From the Rivertown Lodge owners. A 2024 new-build that looks like a Scandi motor lodge from the outside but is technically a ground-up project, not a renovation. Borderline case. Visually the category is absolutely its reference. Full hotel page →

The Henson — Windham

A 2024 reimagining of a 1918 Windham hotel. The building is older than the category requires, so technically outside the strict definition, but the interior palette and posture are Scandi-motor-lodge squarely. Full hotel page →

The Bend Resort — Phoenicia

Five adults-only micro-suites on the Esopus, restrained-palette interiors, riverside cedar. A very tight five-out-of-seven. Full hotel page →

Why the genre emerged

Three things converged between 2012 and 2016 to make this category possible:

  1. A glut of abandoned 1960s motels along Route 28, Route 23, and 9W — the old Borscht Belt highway lodging that never recovered from the 1980s decline.
  2. Post-2008 cheap upstate real estate, making it plausible for a Brooklyn-based creative operator to actually buy one.
  3. A design language already in circulation — Sweden's Treehotel, Ace Hotel's Palm Springs, Dwell magazine's editorial imagination — that told people what the renovation could look like.

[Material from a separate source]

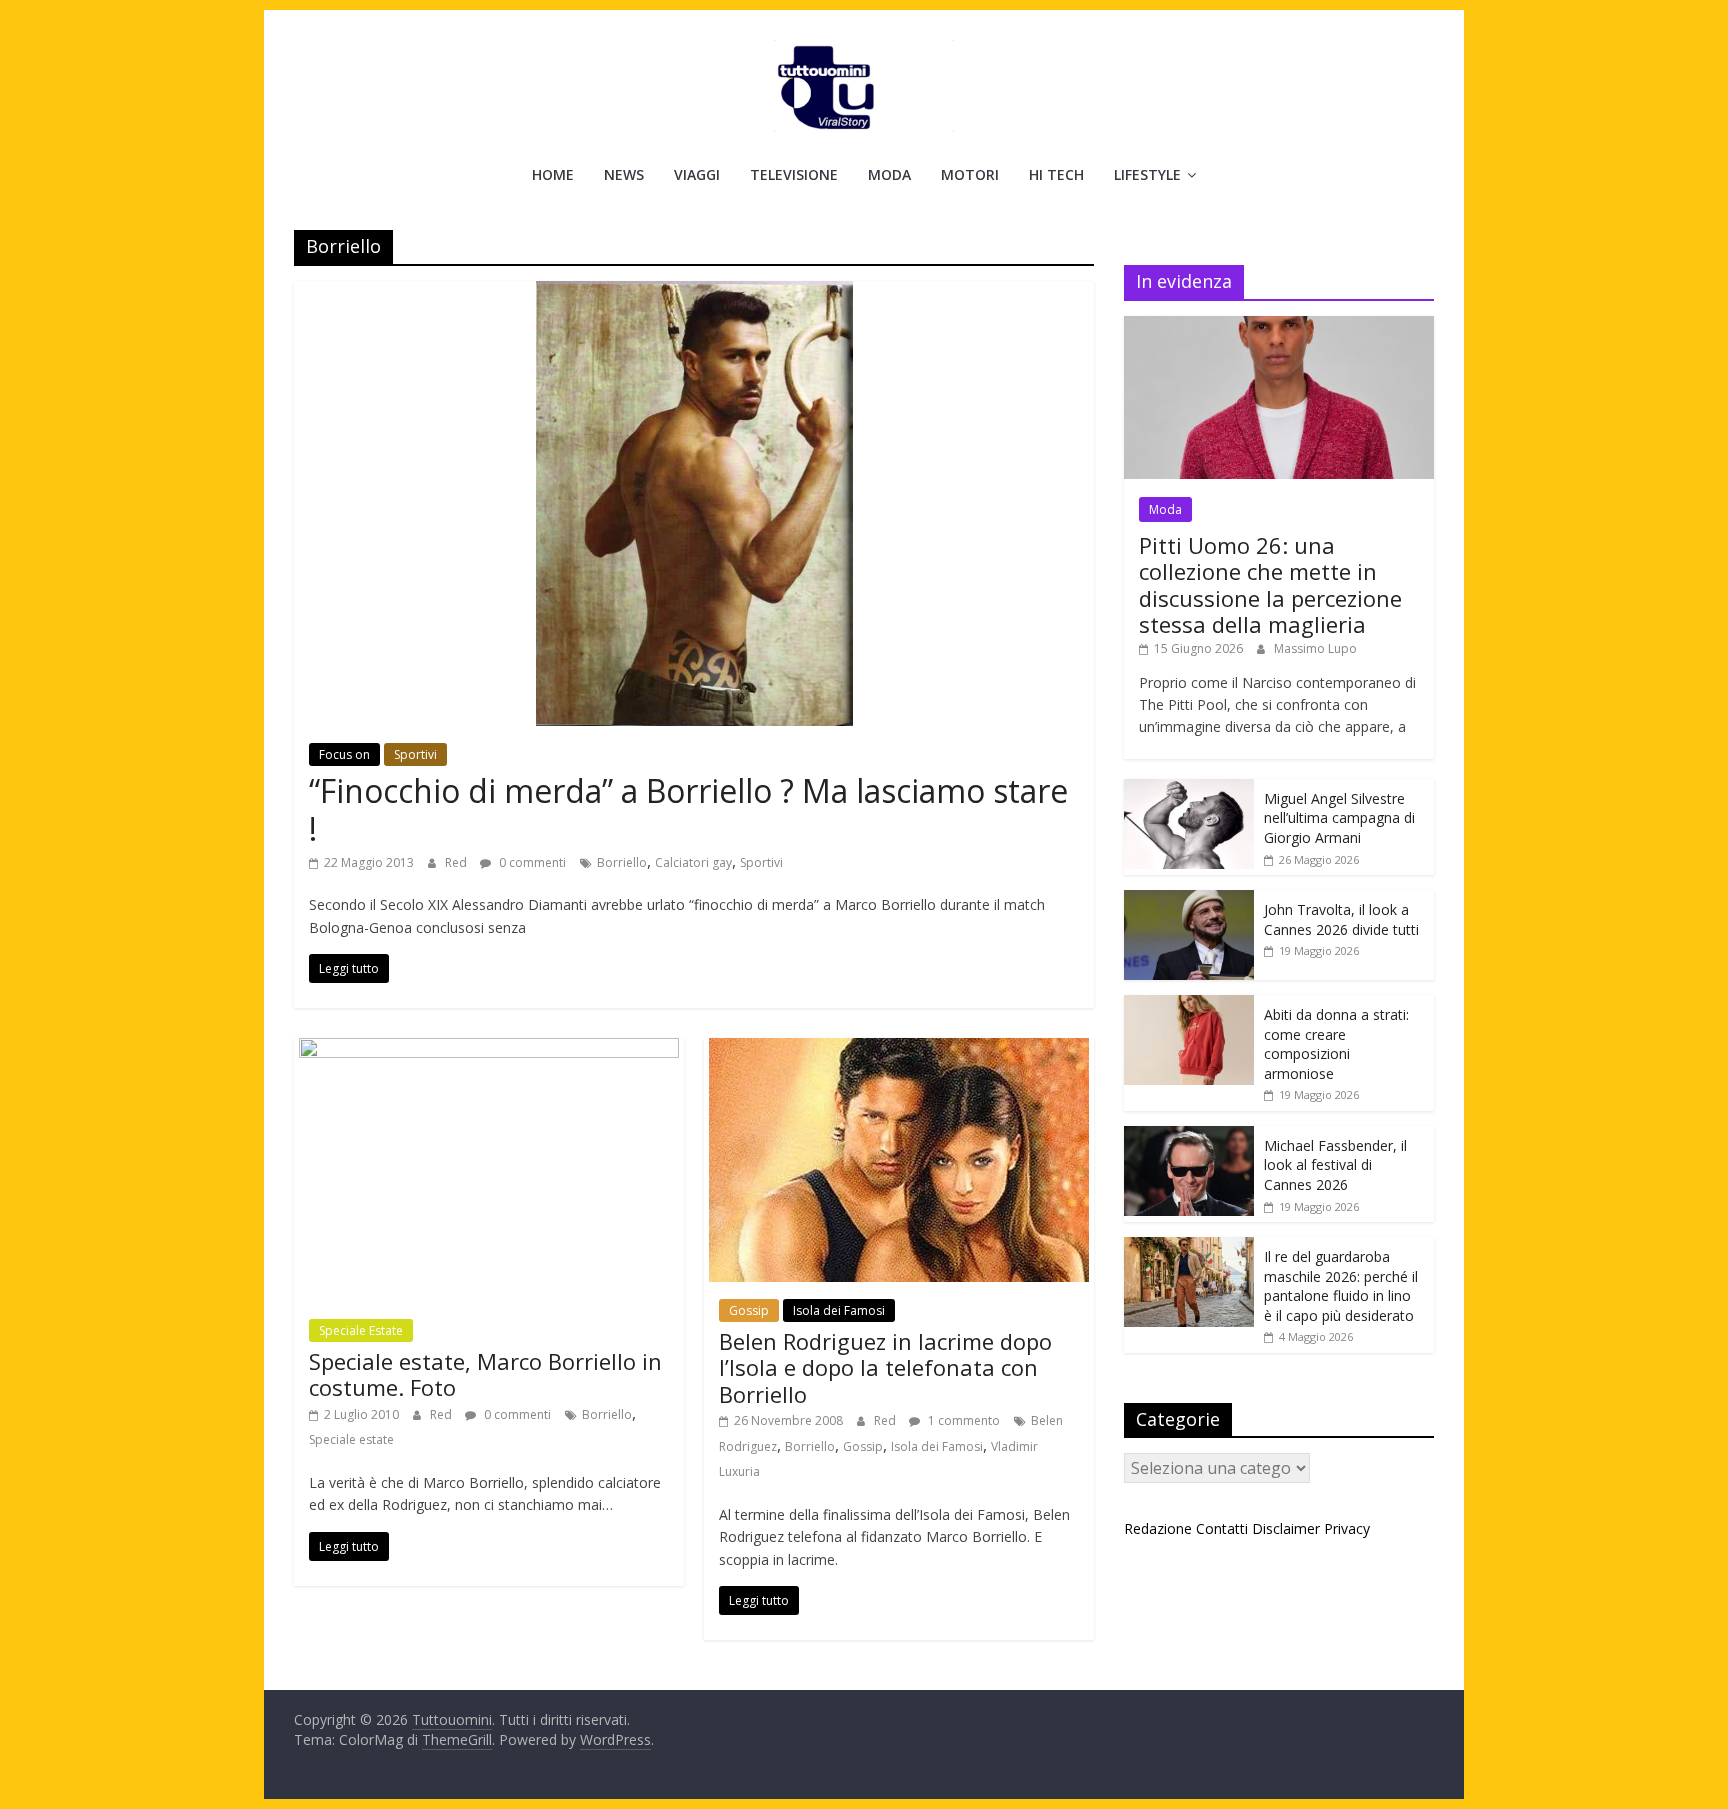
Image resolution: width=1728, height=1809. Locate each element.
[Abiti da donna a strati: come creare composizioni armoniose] (1189, 1005)
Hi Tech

The Graham & Co. put those three ingredients together first. Scribner's made it mainstream. Eastwind made it a family. And by 2022 every new Catskills opening had to either occupy the category or deliberately reject it.

Is the genre over?

Probably not — but it's mature. The pure expressions (Scribner's, Graham, Eastwind Windham) are ten years old and aging gracefully. The new entrants (Camptown, the Henson, The Bend) are refinements more than reinventions. The next wave in the Catskills is more likely to be either the cabin-compound model (Piaule, the Leeway) or serious country-inn restorations like Seminary Hill and Kenoza Hall.

Which is a long way of saying: the Scandi motor lodge won, and having won, it's become the ambient Catskills aesthetic rather than the disruptive one. Use it as a useful category label, not a compliment or complaint.